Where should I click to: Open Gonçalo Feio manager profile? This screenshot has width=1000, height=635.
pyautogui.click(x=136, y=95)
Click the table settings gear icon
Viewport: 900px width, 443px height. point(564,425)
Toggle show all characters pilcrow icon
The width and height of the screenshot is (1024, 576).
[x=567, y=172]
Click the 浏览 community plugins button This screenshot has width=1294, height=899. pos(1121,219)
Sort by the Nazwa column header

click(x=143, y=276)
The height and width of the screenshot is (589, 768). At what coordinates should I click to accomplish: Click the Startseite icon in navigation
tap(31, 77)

┄┄┄┄┄┄

Everything from the line containing "Sort by the Nazwa column header" through the last line above should be set down exactly; include no other lines.

Sort by the Nazwa column header

click(x=143, y=276)
The height and width of the screenshot is (589, 768). At what coordinates should I click to accomplish: Click the Startseite icon in navigation
tap(31, 77)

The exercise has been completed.